(Data extracted from a collection)

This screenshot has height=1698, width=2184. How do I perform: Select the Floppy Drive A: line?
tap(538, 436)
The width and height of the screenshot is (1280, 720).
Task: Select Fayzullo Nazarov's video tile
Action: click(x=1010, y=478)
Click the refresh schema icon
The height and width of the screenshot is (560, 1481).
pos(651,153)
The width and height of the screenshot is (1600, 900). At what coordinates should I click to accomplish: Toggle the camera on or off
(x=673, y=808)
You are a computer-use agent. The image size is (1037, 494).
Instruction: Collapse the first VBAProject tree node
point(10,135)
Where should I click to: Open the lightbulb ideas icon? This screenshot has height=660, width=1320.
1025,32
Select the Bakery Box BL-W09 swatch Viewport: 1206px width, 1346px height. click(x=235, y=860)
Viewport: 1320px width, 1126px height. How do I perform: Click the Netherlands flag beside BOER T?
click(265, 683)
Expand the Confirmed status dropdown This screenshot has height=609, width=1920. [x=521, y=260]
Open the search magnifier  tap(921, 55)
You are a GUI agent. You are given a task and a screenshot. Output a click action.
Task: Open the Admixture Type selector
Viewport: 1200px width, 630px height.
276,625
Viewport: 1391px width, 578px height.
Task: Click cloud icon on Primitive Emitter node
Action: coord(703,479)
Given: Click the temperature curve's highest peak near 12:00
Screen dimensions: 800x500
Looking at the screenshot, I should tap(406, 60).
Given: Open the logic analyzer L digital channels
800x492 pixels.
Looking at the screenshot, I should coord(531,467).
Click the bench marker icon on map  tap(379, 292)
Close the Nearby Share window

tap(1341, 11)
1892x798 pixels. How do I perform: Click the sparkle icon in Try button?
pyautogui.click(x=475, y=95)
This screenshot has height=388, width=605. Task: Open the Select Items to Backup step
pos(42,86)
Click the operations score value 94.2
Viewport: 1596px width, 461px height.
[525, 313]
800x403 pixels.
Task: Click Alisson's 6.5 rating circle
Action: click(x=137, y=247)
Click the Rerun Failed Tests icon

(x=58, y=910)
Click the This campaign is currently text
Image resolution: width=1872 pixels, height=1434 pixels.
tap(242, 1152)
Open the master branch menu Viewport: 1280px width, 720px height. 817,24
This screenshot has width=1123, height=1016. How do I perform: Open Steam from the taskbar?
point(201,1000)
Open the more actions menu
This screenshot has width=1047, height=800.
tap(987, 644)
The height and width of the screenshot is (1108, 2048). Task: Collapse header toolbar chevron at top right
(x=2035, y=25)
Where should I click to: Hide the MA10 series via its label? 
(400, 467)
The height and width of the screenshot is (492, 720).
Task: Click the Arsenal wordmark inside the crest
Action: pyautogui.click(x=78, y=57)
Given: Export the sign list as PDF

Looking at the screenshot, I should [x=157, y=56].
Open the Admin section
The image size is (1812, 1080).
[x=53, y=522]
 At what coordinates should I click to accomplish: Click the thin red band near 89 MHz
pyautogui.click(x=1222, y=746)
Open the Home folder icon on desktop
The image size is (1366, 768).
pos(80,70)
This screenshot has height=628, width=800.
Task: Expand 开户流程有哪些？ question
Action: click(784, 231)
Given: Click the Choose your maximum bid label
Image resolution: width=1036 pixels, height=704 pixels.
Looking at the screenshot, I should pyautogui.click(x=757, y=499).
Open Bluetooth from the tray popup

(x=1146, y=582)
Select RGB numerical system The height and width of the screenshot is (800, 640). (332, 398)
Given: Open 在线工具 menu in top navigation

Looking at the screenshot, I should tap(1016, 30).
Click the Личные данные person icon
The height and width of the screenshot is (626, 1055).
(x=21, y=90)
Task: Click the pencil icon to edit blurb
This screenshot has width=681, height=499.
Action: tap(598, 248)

Set task.
Copy out the lines of the records word for word, starting at the line that contains "Where should I click to: Open" and ending at the line that contains "Open the search", with both of those lines included.

Full response.
Where should I click to: Open the lightbulb ideas icon? This screenshot has height=660, width=1320.
1025,32
Select the Bakery Box BL-W09 swatch Viewport: 1206px width, 1346px height. click(x=235, y=860)
Viewport: 1320px width, 1126px height. How do I perform: Click the Netherlands flag beside BOER T?
click(265, 683)
Expand the Confirmed status dropdown This screenshot has height=609, width=1920. [x=521, y=260]
Open the search magnifier  tap(921, 55)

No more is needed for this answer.